Photo By: Olivia Perron

On Feb. 15 – 19, Emory University took post in the Miller Field House to conduct a research study on Curry students, faculty and staff with COVID-19 antibodies. This is in an effort to further delve into information about COVID-19. More than 450 Curry College volunteers agreed to have two vials of blood, taken by a trained phlebotomist, drawn, and receive news of their antibody status within two weeks of testing.  

Students said they were driven to participate in this study, for several reasons, like for family or social matters.

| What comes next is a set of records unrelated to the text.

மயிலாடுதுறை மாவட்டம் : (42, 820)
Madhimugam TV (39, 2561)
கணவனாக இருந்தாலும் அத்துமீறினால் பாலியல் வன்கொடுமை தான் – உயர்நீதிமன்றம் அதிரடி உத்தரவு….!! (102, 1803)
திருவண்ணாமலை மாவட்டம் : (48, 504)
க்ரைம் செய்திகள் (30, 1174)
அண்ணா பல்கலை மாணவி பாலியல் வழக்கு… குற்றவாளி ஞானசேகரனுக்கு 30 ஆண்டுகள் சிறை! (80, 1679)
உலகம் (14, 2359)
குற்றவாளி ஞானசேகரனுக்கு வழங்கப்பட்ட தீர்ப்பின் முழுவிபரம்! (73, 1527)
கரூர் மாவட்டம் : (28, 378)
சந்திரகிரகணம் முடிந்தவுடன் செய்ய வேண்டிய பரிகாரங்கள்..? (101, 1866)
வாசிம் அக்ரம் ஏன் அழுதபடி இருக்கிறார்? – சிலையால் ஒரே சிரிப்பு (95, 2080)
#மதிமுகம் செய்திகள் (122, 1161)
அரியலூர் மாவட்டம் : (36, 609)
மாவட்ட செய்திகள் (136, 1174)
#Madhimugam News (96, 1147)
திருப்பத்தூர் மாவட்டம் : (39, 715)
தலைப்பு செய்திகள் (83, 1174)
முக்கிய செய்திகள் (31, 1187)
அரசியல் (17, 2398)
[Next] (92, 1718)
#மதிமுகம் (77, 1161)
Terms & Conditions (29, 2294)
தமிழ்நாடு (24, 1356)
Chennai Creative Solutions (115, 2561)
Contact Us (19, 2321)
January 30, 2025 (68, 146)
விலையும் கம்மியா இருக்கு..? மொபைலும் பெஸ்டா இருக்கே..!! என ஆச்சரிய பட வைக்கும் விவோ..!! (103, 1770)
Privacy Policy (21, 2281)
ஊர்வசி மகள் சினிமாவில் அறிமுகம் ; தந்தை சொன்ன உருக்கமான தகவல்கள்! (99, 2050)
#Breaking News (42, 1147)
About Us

“I was motivated to participate in this research study because over winter break 16 people in my family, including everybody who I live in the same house with, tested positive for covid and I somehow did not, so I am really curious to see what my results say when I get them back,” said Kayla Knudson, a first-year student. 

This study comes at a point at the covid crisis to see if the covid infection has actually created anti-bodies in college students and others, and how many already have the anti-bodies. Over the duration of the semester, those who volunteered for the study will receive bi-weekly emails to answer a questionnaire about their socialization habits and if they had contracted COVID-19 during that two-week span. At the end of the semester, students will give two more vials of blood and see if their antibody status changed over the semester.  

Everyone who volunteered their blood were able to receive a $10 gift card to Amazon and will receive another $15 gift card at the end of the trial, as long as they met all their requirements as a volunteer for the study. 

Jodie Guest, Professor of Epidemiology, and one of the co-principal investigators from Emory University said in a statement, “We are excited to partner with Curry College to look at the durability and protective nature of natural antibodies, and hopefully antibodies from vaccination, in a residential college setting,” Guest Said. 

The volunteers are excited to see if they have the antibodies, and Emory University is able to take all the data they are collecting to further the knowledge and research on covid antibodies in college residents. Knowing COVID-19 immune response and disease transmission on campus is important to the control strategies on campus. 

Emory University has received more the $88 Million in federal grants to date to study COVID-19.